**本文抜粋**

題詠百首選歌集・その60

  富士5合目の紅葉を見るという日帰りのバスツァーに行って来た。紅葉は多少見えたが、5合目では白い霧に完全に閉ざされ、上の方は全く見えなかった。どうもこのところ旅の天候には恵まれない。日頃の心がけが悪いのか・・・。いささかくたびれて帰って、選歌に掛かる。

   
     選歌集・その60


034:シャンプー(187〜212)
(Harry) 子がひとりでシャンプーできるやうになり親の役目はひとつ終はれり
(フワコ) 少しだけ言いすぎたかもしれないなシャンプーの泡たっぷり立てる
(浅井あばり) 手のひらで深海魚めくシャンプーを映し鏡は曇りもしない
(鳴井有葉)シャンプーが毎週違う中3の少女ほのかなバリアを持てり
035:株(186〜211)

**作業内容**
上の選歌集の抜粋を、一字も変えずに全文書き写してください。

**単語・要素の位置特定データ**
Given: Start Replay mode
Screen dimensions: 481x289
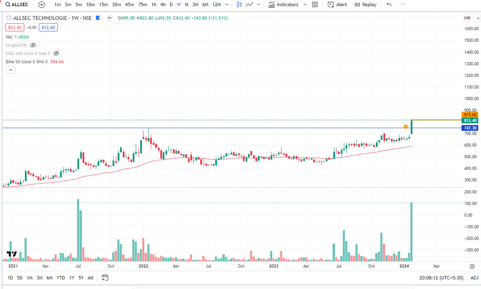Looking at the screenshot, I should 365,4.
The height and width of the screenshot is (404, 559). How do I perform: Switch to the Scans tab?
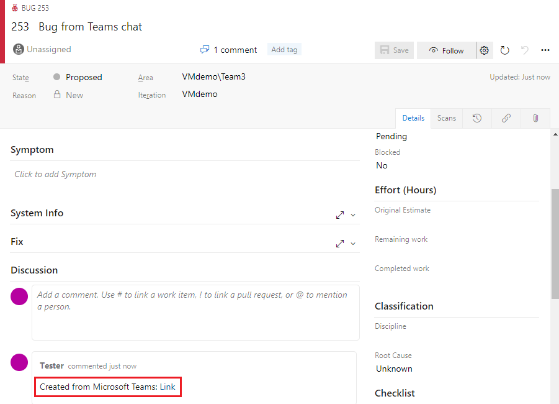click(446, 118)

--

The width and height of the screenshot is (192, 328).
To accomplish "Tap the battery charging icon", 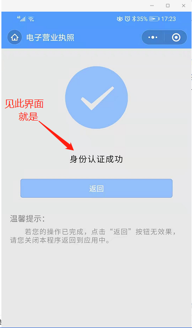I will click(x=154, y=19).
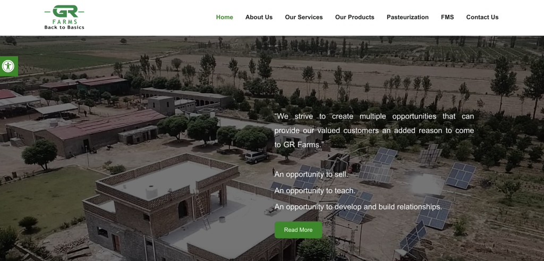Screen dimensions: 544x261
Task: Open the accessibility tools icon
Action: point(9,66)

**解答**
題詠百首選歌集・その60

  富士5合目の紅葉を見るという日帰りのバスツァーに行って来た。紅葉は多少見えたが、5合目では白い霧に完全に閉ざされ、上の方は全く見えなかった。どうもこのところ旅の天候には恵まれない。日頃の心がけが悪いのか・・・。いささかくたびれて帰って、選歌に掛かる。

   
     選歌集・その60


034:シャンプー(187〜212)
(Harry) 子がひとりでシャンプーできるやうになり親の役目はひとつ終はれり
(フワコ) 少しだけ言いすぎたかもしれないなシャンプーの泡たっぷり立てる
(浅井あばり) 手のひらで深海魚めくシャンプーを映し鏡は曇りもしない
(鳴井有葉)シャンプーが毎週違う中3の少女ほのかなバリアを持てり
035:株(186〜211)